** Your task **
Please extend the article below about Democratic Senate primaries in the 2016 cycle, picking up right after its final sentence.

** Text shown **
Reversal of Fortune: How GOP-Style Primaries Are Threatening Senate Democrats
National Journal
By Alex Roarty
August 4, 2015
http://bit.ly/1N9ljpO

Intraparty fights produced damaged Republican candidates in cycles past, but for 2016, it’s establishment Democrats who see their favorite picks imperiled.

Since President Obama took office, Republicans have squandered a litany of winnable Senate races because a hard-fought primary left them with a damaged—or outright unelectable—nominee.

In 2016, it might be the Democrats’ turn to shoot themselves in the foot.

In a quartet of key battlegrounds, Democrats are bracing for bitter primaries that party leaders worry will complicate their hopes of retaking a Senate majority. The latest showdown was set Tuesday, when a former top aide to Pennsylvania Gov. Tom Wolf, Katie McGinty, declared she would seek the party’s nomination for Senate in a race that already includes former congressman and 2010 nominee Joe Sestak.

The Pennsylvania race joins a list of intraparty showdowns that already includes Ohio, where former Gov. Ted Strickland is trying to fend off a young city councilman from Cincinnati, and Illinois, where Rep. Tammy Duckworth faces the former president of the Chicago Urban League. In Florida, the most high-profile fight of all awaits, when outspoken Rep. Alan Grayson takes on Rep. Patrick Murphy.

The bevy of primaries is a relatively new phenomenon for Democrats, who have escaped most recent election cycles with nary a serious fight in a state considered a general-election battleground—and it has left leading operatives scrambling to devise a strategy to make sure the strongest possible nominee reaches the general election. The fights have also left Republicans sensing opportunity to help their own chances of holding onto a majority.

** Data rows **
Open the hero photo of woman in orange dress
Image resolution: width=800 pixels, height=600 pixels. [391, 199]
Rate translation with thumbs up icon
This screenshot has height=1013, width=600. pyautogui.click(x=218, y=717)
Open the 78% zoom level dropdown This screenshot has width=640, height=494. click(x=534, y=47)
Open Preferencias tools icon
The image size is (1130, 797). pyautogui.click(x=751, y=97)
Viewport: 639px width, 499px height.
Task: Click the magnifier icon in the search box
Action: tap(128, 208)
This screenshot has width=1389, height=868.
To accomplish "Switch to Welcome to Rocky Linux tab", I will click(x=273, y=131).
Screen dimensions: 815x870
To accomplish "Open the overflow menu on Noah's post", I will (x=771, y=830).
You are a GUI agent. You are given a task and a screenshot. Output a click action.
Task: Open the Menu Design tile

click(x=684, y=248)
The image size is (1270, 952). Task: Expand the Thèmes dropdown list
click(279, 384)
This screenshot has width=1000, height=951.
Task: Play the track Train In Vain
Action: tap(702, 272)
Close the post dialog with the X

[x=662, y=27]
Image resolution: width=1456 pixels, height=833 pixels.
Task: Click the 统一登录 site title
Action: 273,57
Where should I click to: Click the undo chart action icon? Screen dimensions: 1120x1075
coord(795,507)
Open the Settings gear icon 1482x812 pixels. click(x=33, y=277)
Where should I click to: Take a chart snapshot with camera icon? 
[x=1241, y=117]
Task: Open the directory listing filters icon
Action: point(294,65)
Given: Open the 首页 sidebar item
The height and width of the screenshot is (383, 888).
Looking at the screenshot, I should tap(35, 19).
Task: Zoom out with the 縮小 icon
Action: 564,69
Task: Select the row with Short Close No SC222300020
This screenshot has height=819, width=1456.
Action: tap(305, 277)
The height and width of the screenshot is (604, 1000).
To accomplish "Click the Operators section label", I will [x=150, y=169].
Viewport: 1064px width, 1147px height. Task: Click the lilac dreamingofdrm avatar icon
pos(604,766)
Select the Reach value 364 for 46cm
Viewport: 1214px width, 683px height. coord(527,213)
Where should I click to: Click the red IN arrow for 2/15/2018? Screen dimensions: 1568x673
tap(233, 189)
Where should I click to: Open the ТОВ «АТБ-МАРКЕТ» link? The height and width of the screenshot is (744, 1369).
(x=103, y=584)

** Answer to the problem **
"It’s sweet to watch the Democrats struggle with an issue that we had to work through over a couple of election cycles," said Steven Law, president of Senate Leadership Fund, a group dedicated to helping Republicans win Senate races. (SLF is a spin-off organization of the Karl Rove-backed American Crossroads, which Law also runs.)

Republicans have a handful of potentially damaging primaries of their own, headlined by a four-way race in Florida. But Democrats face extra pressure because their margin of error to win back the Senate—a net gain of four seats if the party retains the presidency, five if it doesn’t—is already slim. One errant primary could tip the balance of power.

That could explain why party leaders, led by the Democratic Senatorial Campaign Committee, have made such an unusually aggressive move early to identify and support the candidates they think give the party the best chance to win in the general election. Already, the party has endorsed Duckworth in Illinois, Murphy in Florida, and Strickland in Ohio. The committee has yet to issue an endorsement in Pennsylvania, but its leaders tried unsuccessfully for months to recruit an alternative to Sestak, whom they view as unpredictable. Another influential Democratic group, Emily’s List, has signaled it would be supportive of McGinty’s candidacy.

The endorsement guarantees recipients strategic, staff, and—above all—financial support from party leaders and major donors. The bigger question is whether Democratic groups like the DSCC begin spending heavily on TV to support their preferred candidates. Officials there wouldn’t rule it out.

"We don’t forecast or speculate on potential spending decisions, but we are the largest spender in Senate races on the Democratic side," said Justin Barasky, DSCC spokesman.

Another Democratic outside group, Senate Majority PAC, has never participated in primaries before. But the organization, a super PAC formed after the 2010 election to assist Democratic Senate campaigns, has also never had to grapple with a competitive Democratic primary in a general-election battleground. A spokesman at SMP declined to discuss the group’s strategy.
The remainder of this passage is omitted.